■ **Extracted text**:
□ □ □

I appreciate all that you are doing for the sport, however, for me it just doesn't work. I do not think people will really get it if you know what I mean, and it could look fairly weird for a 15 yr old. I am into slingshots, however I do not think that I would be too comfortable in going to the local mall (for example) with that on me, it might just draw a little unwanted attention









Otherwise, talking "design" I do not think it is that bad, for someone who would actually want to wear it.

Maybe if you make a camo version, without the "I love slingshots", but with just the pic of the catty, then I may get one to take out hunting, Im sure that would be more of a hit among slingshot shooters. 
However, for casual clothing, the subject does not seem right IMHO.

Just my personal view. Good job for experimenting though !!









Cheers,
AJ


----------



## haertig (Jul 30, 2010)

smitty said:


> Yes to a camo shirt with a small slingshot logo only or dark shirt with slingshot only but small slingshot where a pocket would be.


And embroider the slingshot emblem. That looks so much classier than the silk-screen stuff IMHO. Plus, don't go cheap on the T-shirt. Use a high quality heavy duty one. The best T-shirt you can find. I'm more than willing to pay additional money for a quality offering.


----------



## SuwaneeRick (Apr 4, 2011)

I'm an avid T-shirt collector, but this design doesn't appeal to me. I'd go for something with a more masculine design on a black or tan T-shirt. A silhouette of a shooter with bands outstretched would be really cool.


----------



## Gwilym (Dec 9, 2010)

Actually I would like to add also that I would prefer a darker colour with a different logo. A flippinout slingshot logo would be cool.


----------



## Performance Catapults (Feb 3, 2010)

T-shirts are expensive these days. The girl that did my screens said that there have been four price increases since November.

Camo shirts are difficult to print on because the dyes are so strong in the camo patterns. To top it off, the camo shirts are quite a bit more expensive.


----------



## flippinout (Jul 16, 2010)

Wow!! Thanks for all the feedback. I wish that i had done this poll before i printed the t shirts.

I won't take the time to reply to every comment- but thank you all for your time to reply.

I was shooting for creating an message about slingshots built around iconic images. The "I Love NY" shirt that John Lennon made famous was the original inspiration. The other being the profile of a natural slingshot, to evoke the "Dennis the Menace" notion. Both of these are most likely lost on those under 40 years of age.

□ □ □

■ **Written task**: Write out the passage of the slingshot T-shirt thread starting at "I appreciate all" and ending at "among slingshot shooters.", keeping every word unchanged.

□ □ □

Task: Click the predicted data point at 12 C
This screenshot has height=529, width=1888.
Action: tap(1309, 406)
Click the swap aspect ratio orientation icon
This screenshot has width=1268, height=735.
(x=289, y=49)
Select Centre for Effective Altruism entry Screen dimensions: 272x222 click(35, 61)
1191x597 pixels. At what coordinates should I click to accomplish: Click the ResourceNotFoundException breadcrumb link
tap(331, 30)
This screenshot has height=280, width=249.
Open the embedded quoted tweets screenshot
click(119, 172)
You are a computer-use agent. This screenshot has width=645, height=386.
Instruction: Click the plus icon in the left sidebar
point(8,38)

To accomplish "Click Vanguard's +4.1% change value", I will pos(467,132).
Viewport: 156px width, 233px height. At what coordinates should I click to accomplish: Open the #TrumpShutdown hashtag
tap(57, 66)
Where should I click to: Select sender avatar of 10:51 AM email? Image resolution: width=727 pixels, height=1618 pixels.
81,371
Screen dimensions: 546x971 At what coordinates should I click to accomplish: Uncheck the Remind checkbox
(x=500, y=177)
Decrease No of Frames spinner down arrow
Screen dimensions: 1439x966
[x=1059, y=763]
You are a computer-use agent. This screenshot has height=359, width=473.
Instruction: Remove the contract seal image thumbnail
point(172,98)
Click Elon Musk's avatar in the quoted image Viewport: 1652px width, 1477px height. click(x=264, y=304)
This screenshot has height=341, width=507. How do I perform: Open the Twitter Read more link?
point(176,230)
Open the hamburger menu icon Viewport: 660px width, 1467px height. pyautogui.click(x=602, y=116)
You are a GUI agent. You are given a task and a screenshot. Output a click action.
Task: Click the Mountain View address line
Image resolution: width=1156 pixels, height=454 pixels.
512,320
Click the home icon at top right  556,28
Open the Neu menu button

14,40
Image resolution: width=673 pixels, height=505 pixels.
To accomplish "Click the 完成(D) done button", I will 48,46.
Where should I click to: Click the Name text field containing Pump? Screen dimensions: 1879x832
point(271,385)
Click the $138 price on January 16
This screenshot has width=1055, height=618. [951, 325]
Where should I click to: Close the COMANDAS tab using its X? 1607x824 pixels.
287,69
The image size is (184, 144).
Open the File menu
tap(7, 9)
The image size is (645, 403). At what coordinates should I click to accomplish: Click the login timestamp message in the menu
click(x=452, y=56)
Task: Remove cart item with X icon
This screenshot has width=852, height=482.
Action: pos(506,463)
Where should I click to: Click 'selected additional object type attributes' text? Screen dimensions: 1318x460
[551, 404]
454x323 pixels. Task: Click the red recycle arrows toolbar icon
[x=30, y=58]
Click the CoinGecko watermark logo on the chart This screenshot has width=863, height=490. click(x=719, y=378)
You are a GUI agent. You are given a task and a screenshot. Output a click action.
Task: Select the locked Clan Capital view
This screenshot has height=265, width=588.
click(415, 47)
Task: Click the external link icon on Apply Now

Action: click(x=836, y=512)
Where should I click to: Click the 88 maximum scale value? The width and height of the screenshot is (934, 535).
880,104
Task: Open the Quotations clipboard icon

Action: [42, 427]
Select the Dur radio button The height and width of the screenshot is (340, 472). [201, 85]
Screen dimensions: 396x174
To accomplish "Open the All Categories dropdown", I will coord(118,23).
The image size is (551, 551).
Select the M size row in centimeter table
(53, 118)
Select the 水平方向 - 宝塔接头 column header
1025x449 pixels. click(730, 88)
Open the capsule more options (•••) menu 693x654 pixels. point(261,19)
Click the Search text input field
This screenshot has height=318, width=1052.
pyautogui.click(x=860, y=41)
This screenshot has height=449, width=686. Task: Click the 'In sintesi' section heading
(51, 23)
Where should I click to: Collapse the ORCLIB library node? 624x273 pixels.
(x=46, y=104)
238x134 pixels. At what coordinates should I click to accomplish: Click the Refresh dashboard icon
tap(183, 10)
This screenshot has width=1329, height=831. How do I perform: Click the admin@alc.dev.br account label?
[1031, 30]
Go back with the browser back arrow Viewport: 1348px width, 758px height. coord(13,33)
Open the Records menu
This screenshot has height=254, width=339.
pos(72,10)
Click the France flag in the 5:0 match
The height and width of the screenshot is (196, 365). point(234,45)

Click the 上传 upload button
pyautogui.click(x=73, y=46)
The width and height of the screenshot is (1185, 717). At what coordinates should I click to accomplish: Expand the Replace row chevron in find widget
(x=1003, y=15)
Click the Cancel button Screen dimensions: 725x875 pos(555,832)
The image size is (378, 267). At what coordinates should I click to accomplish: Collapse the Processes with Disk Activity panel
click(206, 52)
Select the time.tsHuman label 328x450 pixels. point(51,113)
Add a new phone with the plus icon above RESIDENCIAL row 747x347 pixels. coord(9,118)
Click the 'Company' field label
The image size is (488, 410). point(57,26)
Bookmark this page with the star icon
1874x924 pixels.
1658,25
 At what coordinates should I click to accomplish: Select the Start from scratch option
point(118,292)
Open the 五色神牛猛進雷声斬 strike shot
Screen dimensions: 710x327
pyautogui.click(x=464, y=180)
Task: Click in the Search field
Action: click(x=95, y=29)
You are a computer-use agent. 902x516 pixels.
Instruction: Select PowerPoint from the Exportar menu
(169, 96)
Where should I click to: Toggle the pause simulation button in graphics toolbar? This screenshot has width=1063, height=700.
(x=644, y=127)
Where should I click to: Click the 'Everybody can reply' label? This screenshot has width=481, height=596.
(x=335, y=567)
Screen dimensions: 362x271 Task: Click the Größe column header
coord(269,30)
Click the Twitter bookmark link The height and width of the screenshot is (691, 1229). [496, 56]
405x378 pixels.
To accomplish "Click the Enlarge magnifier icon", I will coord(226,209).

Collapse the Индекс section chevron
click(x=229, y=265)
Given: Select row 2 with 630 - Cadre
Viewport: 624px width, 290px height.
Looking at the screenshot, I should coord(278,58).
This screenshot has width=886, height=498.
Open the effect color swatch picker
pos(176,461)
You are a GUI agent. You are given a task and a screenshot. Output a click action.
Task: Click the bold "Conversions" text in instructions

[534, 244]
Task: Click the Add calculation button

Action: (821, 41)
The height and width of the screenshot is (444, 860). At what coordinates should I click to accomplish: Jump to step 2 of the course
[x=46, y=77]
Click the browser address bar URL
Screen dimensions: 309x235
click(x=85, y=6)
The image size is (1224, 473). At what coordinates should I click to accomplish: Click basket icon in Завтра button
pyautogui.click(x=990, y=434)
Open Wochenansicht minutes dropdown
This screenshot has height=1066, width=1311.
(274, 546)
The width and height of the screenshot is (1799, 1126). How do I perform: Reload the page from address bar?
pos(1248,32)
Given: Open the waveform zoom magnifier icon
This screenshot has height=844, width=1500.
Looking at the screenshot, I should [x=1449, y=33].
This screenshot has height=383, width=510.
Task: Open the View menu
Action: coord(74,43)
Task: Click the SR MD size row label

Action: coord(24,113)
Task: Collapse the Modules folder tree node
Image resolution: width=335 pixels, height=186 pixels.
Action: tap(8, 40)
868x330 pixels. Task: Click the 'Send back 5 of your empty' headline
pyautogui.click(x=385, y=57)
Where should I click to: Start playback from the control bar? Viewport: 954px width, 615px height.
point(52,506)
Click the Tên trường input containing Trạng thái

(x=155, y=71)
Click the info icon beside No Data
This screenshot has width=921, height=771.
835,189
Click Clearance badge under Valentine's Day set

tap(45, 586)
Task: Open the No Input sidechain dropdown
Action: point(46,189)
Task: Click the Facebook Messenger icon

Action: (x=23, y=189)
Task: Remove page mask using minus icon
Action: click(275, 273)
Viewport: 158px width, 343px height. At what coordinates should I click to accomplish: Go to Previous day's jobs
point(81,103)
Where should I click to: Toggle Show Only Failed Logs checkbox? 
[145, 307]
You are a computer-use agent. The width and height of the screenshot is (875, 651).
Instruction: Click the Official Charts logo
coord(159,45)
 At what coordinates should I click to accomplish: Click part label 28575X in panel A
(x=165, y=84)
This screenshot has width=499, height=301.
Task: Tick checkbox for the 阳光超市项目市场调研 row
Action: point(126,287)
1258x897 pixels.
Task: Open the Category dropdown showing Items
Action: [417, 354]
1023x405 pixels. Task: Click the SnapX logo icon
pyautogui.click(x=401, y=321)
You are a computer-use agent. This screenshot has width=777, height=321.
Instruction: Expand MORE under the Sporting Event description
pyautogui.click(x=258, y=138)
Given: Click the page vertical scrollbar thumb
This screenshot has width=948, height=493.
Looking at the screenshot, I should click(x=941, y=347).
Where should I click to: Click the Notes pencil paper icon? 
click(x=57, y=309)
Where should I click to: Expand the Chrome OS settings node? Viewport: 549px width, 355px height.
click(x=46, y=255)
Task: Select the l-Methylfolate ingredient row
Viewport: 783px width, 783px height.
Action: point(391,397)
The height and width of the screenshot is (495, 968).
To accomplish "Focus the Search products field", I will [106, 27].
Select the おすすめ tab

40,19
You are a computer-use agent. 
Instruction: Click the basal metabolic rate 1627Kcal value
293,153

□ □ □

■ **Exercise answer**:
I appreciate all that you are doing for the sport, however, for me it just doesn't work. I do not think people will really get it if you know what I mean, and it could look fairly weird for a 15 yr old. I am into slingshots, however I do not think that I would be too comfortable in going to the local mall (for example) with that on me, it might just draw a little unwanted attention









Otherwise, talking "design" I do not think it is that bad, for someone who would actually want to wear it.

Maybe if you make a camo version, without the "I love slingshots", but with just the pic of the catty, then I may get one to take out hunting, Im sure that would be more of a hit among slingshot shooters.